Letterkundig woordenboek voor Noord en Zuid
(1952)–K. ter Laan– Auteursrecht onbekend[Prins Maurits]Maurits, Prins -, bezongen door Charles van Trello bij de verovering van Geertruidenberg, 1593. Door Herckmans verheerlijkt in de Slach van Vlaenderen, 1600. Door Huygens uitgeluid in de Scheepspraet, 1625. En, anders, door Vondel in zijn treurspel Palamedes; en weer anders door Geeraert Brandt: .... Gij hebt den tuin met vestingen
gesloten.
Maar och! De Kerk en Staat
is in uw tijd gescheurd,
Daar Spanje om heeft gejuicht,
dat Holland nog betreurt.
De verbittering der partijen was zo groot, dat de felle Arminianen pamfletten rondstrooiden met schimpende verzen: | |
[pagina 340]
| |
God salder ons saeck
Met strenge wraeck
Noch voeren uyt,
Eer de Moff syn oogen sluit.

--------

Opdracht 1:
Geef het stuk uit het artikel over Prins Maurits opnieuw, beginnend bij "De verbittering der" en doorlopend tot en met "syn oogen sluit.". Verander daarin "pamfletten" in "vlugschriften".
Opdracht 2:
Ga verder met het artikel over Prins Maurits, vanaf de laatste regel die er staat.

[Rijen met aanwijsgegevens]
--------

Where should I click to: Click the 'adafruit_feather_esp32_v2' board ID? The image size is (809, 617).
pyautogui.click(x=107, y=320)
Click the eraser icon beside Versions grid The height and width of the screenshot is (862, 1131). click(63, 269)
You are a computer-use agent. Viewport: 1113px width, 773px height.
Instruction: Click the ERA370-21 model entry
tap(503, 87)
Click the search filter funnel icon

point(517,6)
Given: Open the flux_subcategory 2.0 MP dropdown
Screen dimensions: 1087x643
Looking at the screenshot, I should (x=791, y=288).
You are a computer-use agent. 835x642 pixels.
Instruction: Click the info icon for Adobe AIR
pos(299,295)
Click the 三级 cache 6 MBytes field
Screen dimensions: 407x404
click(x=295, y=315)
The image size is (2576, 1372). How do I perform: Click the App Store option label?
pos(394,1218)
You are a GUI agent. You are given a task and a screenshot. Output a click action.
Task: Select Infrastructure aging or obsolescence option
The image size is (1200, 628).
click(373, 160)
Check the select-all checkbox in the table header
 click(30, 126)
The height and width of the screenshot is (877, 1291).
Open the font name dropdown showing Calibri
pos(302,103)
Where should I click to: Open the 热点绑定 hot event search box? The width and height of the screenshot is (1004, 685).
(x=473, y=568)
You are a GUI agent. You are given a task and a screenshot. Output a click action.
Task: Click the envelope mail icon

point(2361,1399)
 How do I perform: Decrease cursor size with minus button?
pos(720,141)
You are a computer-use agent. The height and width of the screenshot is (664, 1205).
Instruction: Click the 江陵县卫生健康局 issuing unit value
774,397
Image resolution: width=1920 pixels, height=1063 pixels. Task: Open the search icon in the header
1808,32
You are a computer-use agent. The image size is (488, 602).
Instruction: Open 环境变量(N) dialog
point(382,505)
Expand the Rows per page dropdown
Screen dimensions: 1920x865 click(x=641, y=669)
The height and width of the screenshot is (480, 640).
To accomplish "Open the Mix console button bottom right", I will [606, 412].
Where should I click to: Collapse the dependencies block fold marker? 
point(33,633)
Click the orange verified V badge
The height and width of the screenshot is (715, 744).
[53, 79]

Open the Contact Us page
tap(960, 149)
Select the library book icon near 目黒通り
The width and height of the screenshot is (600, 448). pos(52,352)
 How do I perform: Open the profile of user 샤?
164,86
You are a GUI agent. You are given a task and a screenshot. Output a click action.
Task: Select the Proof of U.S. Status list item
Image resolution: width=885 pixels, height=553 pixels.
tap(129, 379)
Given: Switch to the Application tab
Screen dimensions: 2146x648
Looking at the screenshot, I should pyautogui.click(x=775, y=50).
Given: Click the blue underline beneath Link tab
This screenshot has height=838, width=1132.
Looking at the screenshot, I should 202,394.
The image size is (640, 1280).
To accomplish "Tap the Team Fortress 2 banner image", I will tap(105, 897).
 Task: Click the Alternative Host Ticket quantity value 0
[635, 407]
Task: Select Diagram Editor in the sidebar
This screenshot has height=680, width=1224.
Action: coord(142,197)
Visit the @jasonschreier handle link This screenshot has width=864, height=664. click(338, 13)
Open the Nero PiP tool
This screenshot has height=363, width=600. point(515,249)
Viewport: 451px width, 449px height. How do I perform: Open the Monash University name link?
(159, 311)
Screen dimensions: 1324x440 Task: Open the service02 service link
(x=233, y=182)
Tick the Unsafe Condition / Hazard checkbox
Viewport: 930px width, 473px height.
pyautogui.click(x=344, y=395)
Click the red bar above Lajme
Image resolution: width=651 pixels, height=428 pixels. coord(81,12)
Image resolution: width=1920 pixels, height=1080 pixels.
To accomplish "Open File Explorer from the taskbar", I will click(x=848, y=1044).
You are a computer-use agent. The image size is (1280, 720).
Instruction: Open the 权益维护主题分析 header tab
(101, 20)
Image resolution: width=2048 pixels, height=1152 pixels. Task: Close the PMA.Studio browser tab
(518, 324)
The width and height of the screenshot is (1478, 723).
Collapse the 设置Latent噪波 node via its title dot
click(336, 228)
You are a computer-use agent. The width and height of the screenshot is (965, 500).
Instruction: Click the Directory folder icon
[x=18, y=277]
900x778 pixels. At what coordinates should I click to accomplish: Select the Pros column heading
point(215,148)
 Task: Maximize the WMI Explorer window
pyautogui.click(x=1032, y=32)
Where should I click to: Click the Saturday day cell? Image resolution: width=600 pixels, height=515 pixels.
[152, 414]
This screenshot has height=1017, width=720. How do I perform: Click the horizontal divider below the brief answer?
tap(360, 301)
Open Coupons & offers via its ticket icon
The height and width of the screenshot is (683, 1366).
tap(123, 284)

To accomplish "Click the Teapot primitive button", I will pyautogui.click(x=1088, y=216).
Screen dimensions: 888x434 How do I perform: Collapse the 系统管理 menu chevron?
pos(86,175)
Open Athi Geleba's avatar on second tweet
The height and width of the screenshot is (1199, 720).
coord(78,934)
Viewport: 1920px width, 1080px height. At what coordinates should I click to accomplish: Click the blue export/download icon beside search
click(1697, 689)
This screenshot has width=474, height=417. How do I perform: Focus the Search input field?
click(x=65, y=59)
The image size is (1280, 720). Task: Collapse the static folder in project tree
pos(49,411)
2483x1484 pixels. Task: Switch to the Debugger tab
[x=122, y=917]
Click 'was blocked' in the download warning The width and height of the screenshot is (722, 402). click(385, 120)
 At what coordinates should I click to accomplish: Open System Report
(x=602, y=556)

--------

Antwoord 1:
De verbittering der partijen was zo groot, dat de felle Arminianen vlugschriften rondstrooiden met schimpende verzen: | |
[pagina 340]
| |
God salder ons saeck
Met strenge wraeck
Noch voeren uyt,
Eer de Moff syn oogen sluit.

Antwoord 2:
D. Beck, schoolmeester in Den Haag, geb. 1591, bezong ‘de Trofeën van den Ned. Mars’ in 200 sonnetten en andere gedichten, 1622. Maurits geprezen als overwinnaar van Groningen in het Onrymich Vreuchdenliedt van Jan van Hout, 1594: Zo zien wy dezen Held
Gebruycken zwaert en schilt,
Zoo dat alleen den strael
Van zyn gezicht, zyn stem,
Zijn glinsterende helmet
Ons crachten dwijnen doen.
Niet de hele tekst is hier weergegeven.